The national flower of England is the rose. No wonder so many people voted it a national icon.
It all started during the time of the Wars of the Roses - civil wars (1455-1485) between the royal house of Lancaster (whose emblem was a red rose) and the royal house of York (whose emblem was a white rose).
At the end of the war the two roses were combined in the Tudor rose. The idea belonged to Henry VII, the first Tudor monarch and the father of Henry VIII. Henry was a Lancastrian, but he fell in love with Elizabeth of York, married her - and united the two houses. Looking for a symbol of this union, chose a red rose with a white rose in it.

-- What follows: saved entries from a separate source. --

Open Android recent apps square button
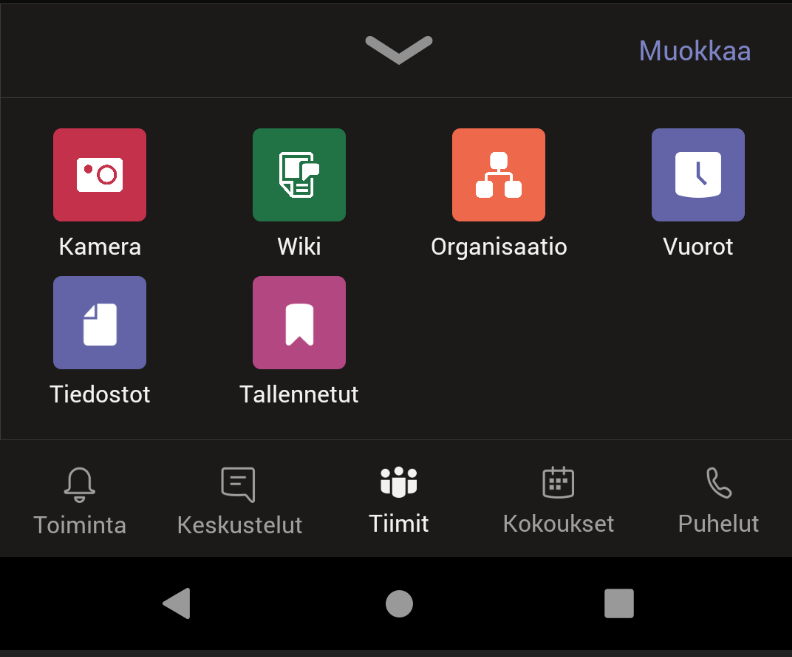Screen dimensions: 792x657 pos(619,603)
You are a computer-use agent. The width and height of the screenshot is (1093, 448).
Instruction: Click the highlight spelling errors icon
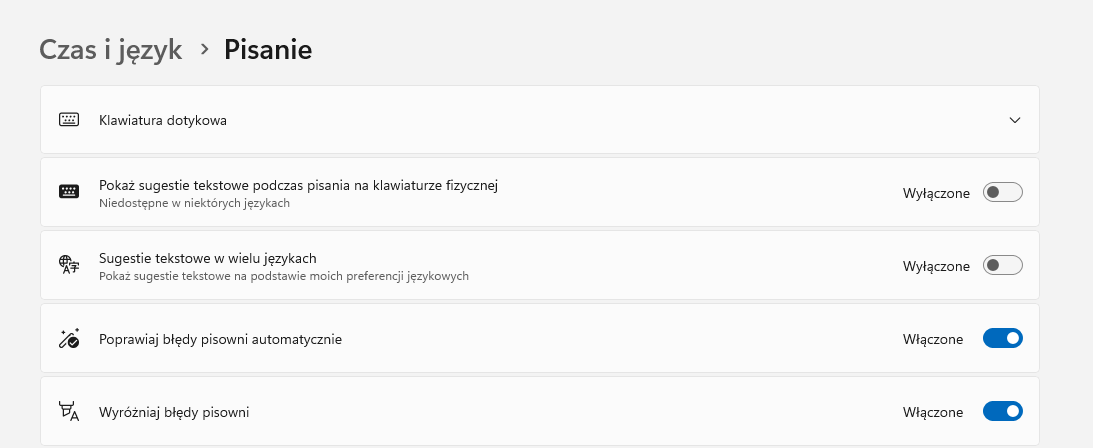click(x=69, y=412)
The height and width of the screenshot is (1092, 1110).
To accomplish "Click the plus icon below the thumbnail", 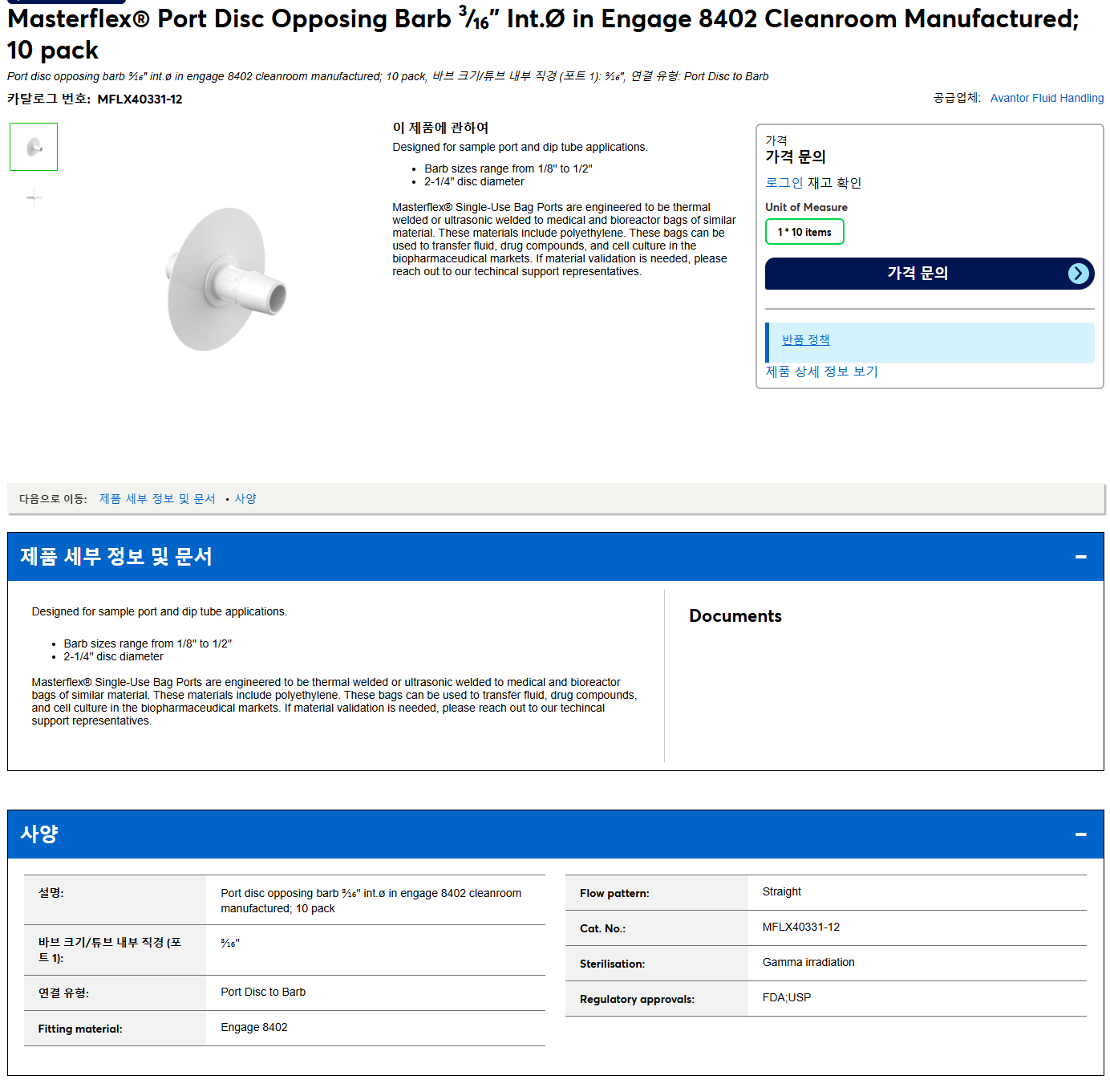I will coord(34,197).
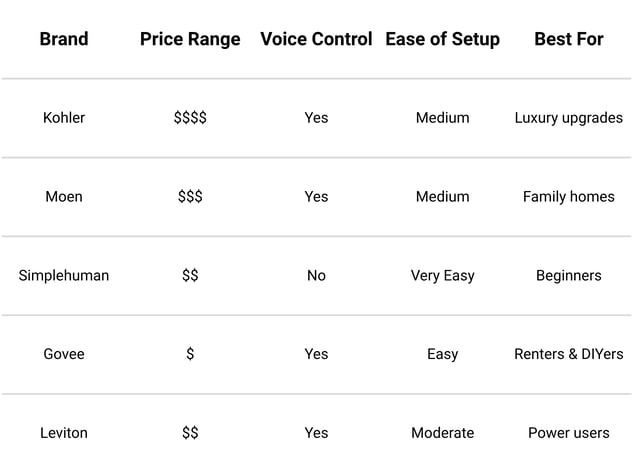Image resolution: width=633 pixels, height=474 pixels.
Task: Click the Very Easy setup cell
Action: pyautogui.click(x=442, y=275)
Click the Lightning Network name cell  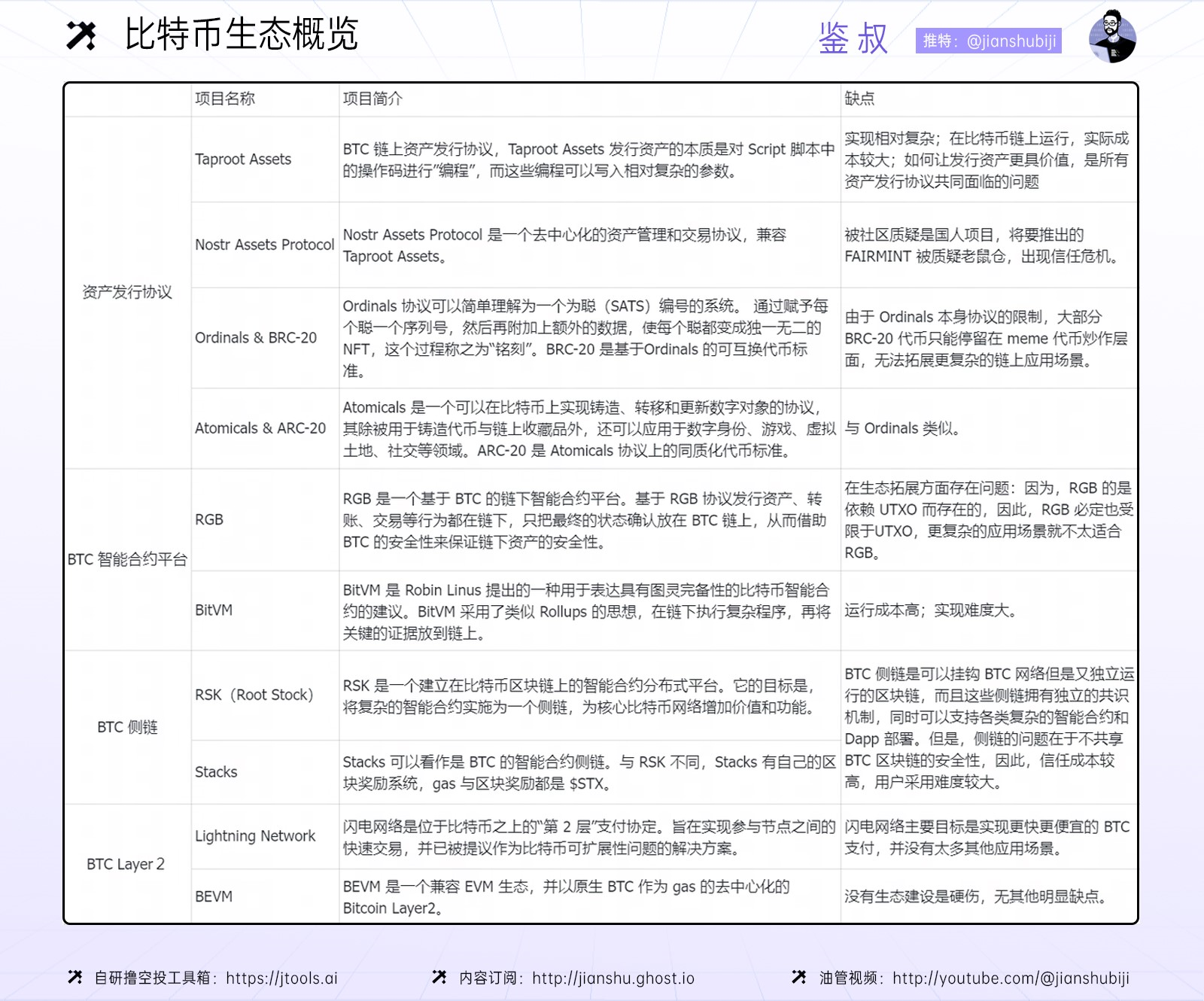255,836
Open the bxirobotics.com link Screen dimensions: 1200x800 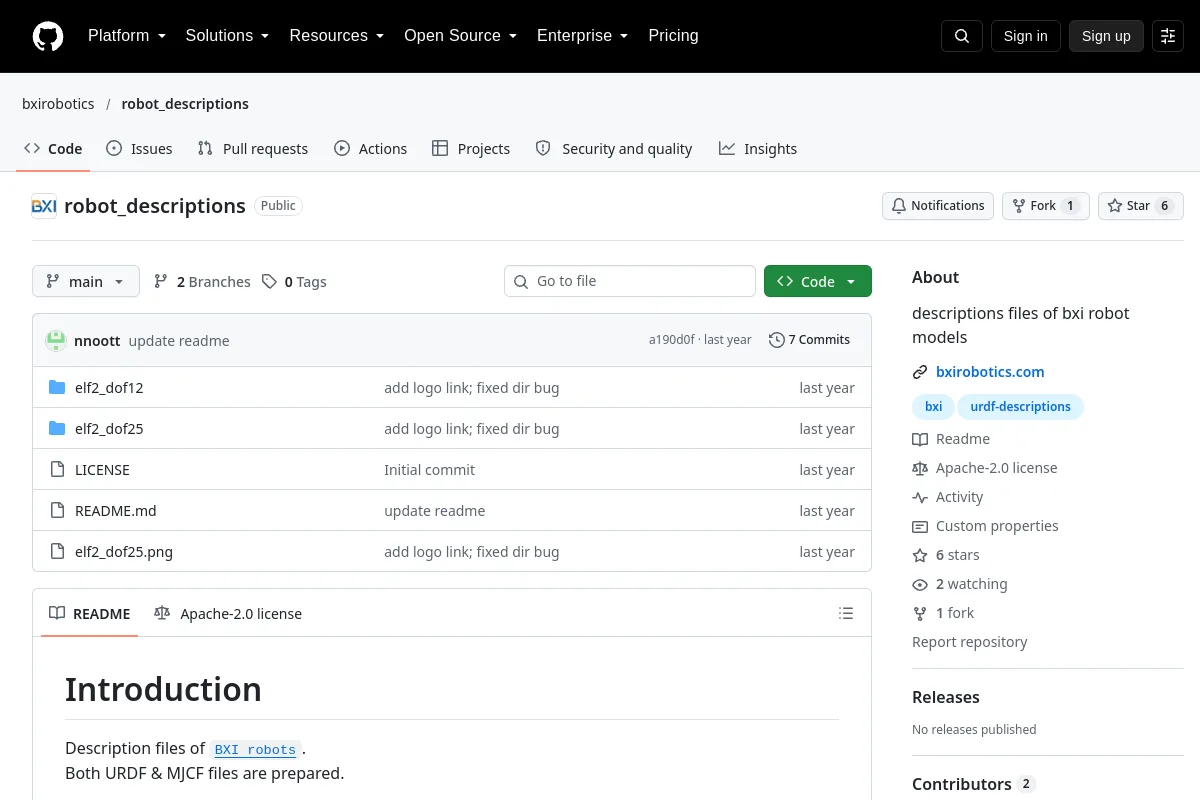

During the Tudor period, hundreds of inns were named the Rose - to show loyalty to the royal family. There are still many pubs and hotels all over the country named after this flower.
In 1871, the newly formed Rugby Football Union selected an England team to play the
first ever international match against Scotland. The committee chose a red rose as the team's badge. Although England lost the match, held in
Edinburgh, the country's rugby teams have worn red roses ever since.
DID YOU KNOW?
Every country in the United Kingdom has its own national flower.
The national flower of Scotland is a wild plant - a thistle. The Welsh emblem is a vegetable or a flower - a leek or a daffodil. And the national flower of Northern Ireland is another wild flower - a shamrock.